Problem statement
Quote all of the data below exactly, please.
»»
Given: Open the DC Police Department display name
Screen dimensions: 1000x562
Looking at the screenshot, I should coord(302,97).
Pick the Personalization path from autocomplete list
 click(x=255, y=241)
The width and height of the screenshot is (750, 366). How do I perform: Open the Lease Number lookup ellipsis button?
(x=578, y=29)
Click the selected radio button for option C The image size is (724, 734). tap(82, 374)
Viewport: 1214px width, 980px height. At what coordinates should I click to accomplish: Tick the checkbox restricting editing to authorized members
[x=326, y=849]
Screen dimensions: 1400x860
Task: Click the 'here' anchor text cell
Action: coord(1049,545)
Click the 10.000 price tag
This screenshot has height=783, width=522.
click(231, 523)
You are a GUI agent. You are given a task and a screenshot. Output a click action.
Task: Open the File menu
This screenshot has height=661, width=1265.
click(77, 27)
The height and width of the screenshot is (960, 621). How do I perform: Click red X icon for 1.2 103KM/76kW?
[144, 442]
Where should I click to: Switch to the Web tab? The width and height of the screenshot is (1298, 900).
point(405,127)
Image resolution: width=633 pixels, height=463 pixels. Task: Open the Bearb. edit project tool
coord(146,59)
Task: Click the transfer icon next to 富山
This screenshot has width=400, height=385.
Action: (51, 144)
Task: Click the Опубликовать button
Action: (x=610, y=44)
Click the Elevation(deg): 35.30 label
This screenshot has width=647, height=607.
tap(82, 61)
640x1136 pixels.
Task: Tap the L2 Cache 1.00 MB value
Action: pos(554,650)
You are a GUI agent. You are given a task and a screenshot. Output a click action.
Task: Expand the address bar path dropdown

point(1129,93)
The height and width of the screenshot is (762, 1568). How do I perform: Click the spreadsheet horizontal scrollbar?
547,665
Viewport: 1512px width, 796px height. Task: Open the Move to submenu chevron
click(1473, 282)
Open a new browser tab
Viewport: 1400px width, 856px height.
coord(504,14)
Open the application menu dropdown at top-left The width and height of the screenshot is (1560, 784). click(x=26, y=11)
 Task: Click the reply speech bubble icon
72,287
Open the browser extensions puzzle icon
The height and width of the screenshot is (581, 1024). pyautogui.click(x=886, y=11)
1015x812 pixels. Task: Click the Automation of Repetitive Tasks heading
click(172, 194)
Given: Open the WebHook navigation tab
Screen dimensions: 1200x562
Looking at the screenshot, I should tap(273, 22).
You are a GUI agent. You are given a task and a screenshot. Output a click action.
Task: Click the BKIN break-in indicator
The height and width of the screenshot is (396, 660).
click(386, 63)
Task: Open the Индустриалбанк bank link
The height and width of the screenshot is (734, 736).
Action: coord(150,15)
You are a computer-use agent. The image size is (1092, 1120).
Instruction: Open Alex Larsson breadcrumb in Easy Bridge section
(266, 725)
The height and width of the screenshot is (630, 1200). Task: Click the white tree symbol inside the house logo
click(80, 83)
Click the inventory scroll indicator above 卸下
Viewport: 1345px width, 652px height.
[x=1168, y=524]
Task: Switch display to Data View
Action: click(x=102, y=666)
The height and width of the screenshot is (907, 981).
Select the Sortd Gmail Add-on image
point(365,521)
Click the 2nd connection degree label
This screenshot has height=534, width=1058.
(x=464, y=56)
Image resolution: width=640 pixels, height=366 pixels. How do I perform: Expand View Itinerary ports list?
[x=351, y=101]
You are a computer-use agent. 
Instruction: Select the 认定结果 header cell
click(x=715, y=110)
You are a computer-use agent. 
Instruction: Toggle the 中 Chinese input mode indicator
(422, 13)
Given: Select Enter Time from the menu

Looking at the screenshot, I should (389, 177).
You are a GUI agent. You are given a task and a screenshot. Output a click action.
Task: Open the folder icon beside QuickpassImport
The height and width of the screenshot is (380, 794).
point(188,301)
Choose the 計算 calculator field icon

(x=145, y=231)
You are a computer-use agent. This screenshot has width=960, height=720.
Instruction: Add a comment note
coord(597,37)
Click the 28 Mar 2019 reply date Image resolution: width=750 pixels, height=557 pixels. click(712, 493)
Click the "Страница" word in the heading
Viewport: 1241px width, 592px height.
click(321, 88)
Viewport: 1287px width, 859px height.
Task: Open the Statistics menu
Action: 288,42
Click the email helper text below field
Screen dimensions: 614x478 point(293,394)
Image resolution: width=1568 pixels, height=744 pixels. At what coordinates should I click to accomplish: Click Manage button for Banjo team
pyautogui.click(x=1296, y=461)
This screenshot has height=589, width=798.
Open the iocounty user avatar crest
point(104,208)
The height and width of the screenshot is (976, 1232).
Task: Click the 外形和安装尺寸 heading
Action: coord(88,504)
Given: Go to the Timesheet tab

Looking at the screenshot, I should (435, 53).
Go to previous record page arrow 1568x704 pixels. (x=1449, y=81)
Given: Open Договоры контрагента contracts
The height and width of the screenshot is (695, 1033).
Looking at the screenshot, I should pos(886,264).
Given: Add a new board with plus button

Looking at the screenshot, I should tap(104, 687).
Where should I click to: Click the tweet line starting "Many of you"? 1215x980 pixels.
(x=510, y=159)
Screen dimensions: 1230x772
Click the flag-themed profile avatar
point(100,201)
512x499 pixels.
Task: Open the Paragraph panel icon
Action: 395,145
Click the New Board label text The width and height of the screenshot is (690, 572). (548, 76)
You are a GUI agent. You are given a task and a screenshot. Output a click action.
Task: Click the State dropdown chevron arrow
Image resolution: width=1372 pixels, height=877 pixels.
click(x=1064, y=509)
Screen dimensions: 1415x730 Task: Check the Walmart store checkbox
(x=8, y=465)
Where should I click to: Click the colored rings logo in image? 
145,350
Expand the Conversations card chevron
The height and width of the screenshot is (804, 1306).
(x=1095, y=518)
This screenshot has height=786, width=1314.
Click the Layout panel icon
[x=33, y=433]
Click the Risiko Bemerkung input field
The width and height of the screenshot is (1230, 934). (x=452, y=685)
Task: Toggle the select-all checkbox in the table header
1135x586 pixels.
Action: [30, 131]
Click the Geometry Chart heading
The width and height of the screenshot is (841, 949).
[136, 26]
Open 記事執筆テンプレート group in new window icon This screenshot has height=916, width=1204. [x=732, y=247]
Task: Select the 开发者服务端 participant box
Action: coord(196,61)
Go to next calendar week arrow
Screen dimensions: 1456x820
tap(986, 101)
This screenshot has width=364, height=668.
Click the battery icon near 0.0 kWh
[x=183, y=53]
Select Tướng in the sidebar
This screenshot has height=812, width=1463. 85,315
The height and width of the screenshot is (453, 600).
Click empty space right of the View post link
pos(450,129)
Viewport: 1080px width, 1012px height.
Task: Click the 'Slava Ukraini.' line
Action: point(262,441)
««
Response
Given: Open the DC Police Department display name
Screen dimensions: 1000x562
Looking at the screenshot, I should coord(302,97).
Pick the Personalization path from autocomplete list
 click(x=255, y=241)
The width and height of the screenshot is (750, 366). How do I perform: Open the Lease Number lookup ellipsis button?
(x=578, y=29)
Click the selected radio button for option C The image size is (724, 734). tap(82, 374)
Viewport: 1214px width, 980px height. At what coordinates should I click to accomplish: Tick the checkbox restricting editing to authorized members
[x=326, y=849]
Screen dimensions: 1400x860
Task: Click the 'here' anchor text cell
Action: coord(1049,545)
Click the 10.000 price tag
This screenshot has height=783, width=522.
click(231, 523)
You are a GUI agent. You are given a task and a screenshot. Output a click action.
Task: Open the File menu
This screenshot has height=661, width=1265.
click(77, 27)
The height and width of the screenshot is (960, 621). How do I perform: Click red X icon for 1.2 103KM/76kW?
[144, 442]
Where should I click to: Switch to the Web tab? The width and height of the screenshot is (1298, 900).
point(405,127)
Image resolution: width=633 pixels, height=463 pixels. Task: Open the Bearb. edit project tool
coord(146,59)
Task: Click the transfer icon next to 富山
This screenshot has width=400, height=385.
Action: (51, 144)
Task: Click the Опубликовать button
Action: (x=610, y=44)
Click the Elevation(deg): 35.30 label
This screenshot has width=647, height=607.
tap(82, 61)
640x1136 pixels.
Task: Tap the L2 Cache 1.00 MB value
Action: pos(554,650)
You are a GUI agent. You are given a task and a screenshot. Output a click action.
Task: Expand the address bar path dropdown

point(1129,93)
The height and width of the screenshot is (762, 1568). How do I perform: Click the spreadsheet horizontal scrollbar?
547,665
Viewport: 1512px width, 796px height. Task: Open the Move to submenu chevron
click(1473, 282)
Open a new browser tab
Viewport: 1400px width, 856px height.
coord(504,14)
Open the application menu dropdown at top-left The width and height of the screenshot is (1560, 784). click(x=26, y=11)
 Task: Click the reply speech bubble icon
72,287
Open the browser extensions puzzle icon
The height and width of the screenshot is (581, 1024). pyautogui.click(x=886, y=11)
1015x812 pixels. Task: Click the Automation of Repetitive Tasks heading
click(172, 194)
Given: Open the WebHook navigation tab
Screen dimensions: 1200x562
Looking at the screenshot, I should tap(273, 22).
You are a GUI agent. You are given a task and a screenshot. Output a click action.
Task: Click the BKIN break-in indicator
The height and width of the screenshot is (396, 660).
click(386, 63)
Task: Open the Индустриалбанк bank link
The height and width of the screenshot is (734, 736).
Action: coord(150,15)
You are a computer-use agent. The image size is (1092, 1120).
Instruction: Open Alex Larsson breadcrumb in Easy Bridge section
(266, 725)
The height and width of the screenshot is (630, 1200). Task: Click the white tree symbol inside the house logo
click(80, 83)
Click the inventory scroll indicator above 卸下
Viewport: 1345px width, 652px height.
[x=1168, y=524]
Task: Switch display to Data View
Action: click(x=102, y=666)
The height and width of the screenshot is (907, 981).
Select the Sortd Gmail Add-on image
point(365,521)
Click the 2nd connection degree label
This screenshot has height=534, width=1058.
(x=464, y=56)
Image resolution: width=640 pixels, height=366 pixels. How do I perform: Expand View Itinerary ports list?
[x=351, y=101]
You are a computer-use agent. 
Instruction: Select the 认定结果 header cell
click(x=715, y=110)
You are a computer-use agent. 
Instruction: Toggle the 中 Chinese input mode indicator
(422, 13)
Given: Select Enter Time from the menu

Looking at the screenshot, I should (389, 177).
You are a GUI agent. You are given a task and a screenshot. Output a click action.
Task: Open the folder icon beside QuickpassImport
The height and width of the screenshot is (380, 794).
point(188,301)
Choose the 計算 calculator field icon

(x=145, y=231)
You are a computer-use agent. This screenshot has width=960, height=720.
Instruction: Add a comment note
coord(597,37)
Click the 28 Mar 2019 reply date Image resolution: width=750 pixels, height=557 pixels. click(712, 493)
Click the "Страница" word in the heading
Viewport: 1241px width, 592px height.
click(321, 88)
Viewport: 1287px width, 859px height.
Task: Open the Statistics menu
Action: 288,42
Click the email helper text below field
Screen dimensions: 614x478 point(293,394)
Image resolution: width=1568 pixels, height=744 pixels. At what coordinates should I click to accomplish: Click Manage button for Banjo team
pyautogui.click(x=1296, y=461)
This screenshot has height=589, width=798.
Open the iocounty user avatar crest
point(104,208)
The height and width of the screenshot is (976, 1232).
Task: Click the 外形和安装尺寸 heading
Action: coord(88,504)
Given: Go to the Timesheet tab

Looking at the screenshot, I should (435, 53).
Go to previous record page arrow 1568x704 pixels. (x=1449, y=81)
Given: Open Договоры контрагента contracts
The height and width of the screenshot is (695, 1033).
Looking at the screenshot, I should pos(886,264).
Given: Add a new board with plus button

Looking at the screenshot, I should tap(104, 687).
Where should I click to: Click the tweet line starting "Many of you"? 1215x980 pixels.
(x=510, y=159)
Screen dimensions: 1230x772
Click the flag-themed profile avatar
point(100,201)
512x499 pixels.
Task: Open the Paragraph panel icon
Action: 395,145
Click the New Board label text The width and height of the screenshot is (690, 572). (548, 76)
You are a GUI agent. You are given a task and a screenshot. Output a click action.
Task: Click the State dropdown chevron arrow
Image resolution: width=1372 pixels, height=877 pixels.
click(x=1064, y=509)
Screen dimensions: 1415x730 Task: Check the Walmart store checkbox
(x=8, y=465)
Where should I click to: Click the colored rings logo in image? 
145,350
Expand the Conversations card chevron
The height and width of the screenshot is (804, 1306).
(x=1095, y=518)
This screenshot has height=786, width=1314.
Click the Layout panel icon
[x=33, y=433]
Click the Risiko Bemerkung input field
The width and height of the screenshot is (1230, 934). (x=452, y=685)
Task: Toggle the select-all checkbox in the table header
1135x586 pixels.
Action: [30, 131]
Click the Geometry Chart heading
The width and height of the screenshot is (841, 949).
[136, 26]
Open 記事執筆テンプレート group in new window icon This screenshot has height=916, width=1204. [x=732, y=247]
Task: Select the 开发者服务端 participant box
Action: coord(196,61)
Go to next calendar week arrow
Screen dimensions: 1456x820
tap(986, 101)
This screenshot has width=364, height=668.
Click the battery icon near 0.0 kWh
[x=183, y=53]
Select Tướng in the sidebar
This screenshot has height=812, width=1463. 85,315
The height and width of the screenshot is (453, 600).
Click empty space right of the View post link
pos(450,129)
Viewport: 1080px width, 1012px height.
Task: Click the 'Slava Ukraini.' line
Action: point(262,441)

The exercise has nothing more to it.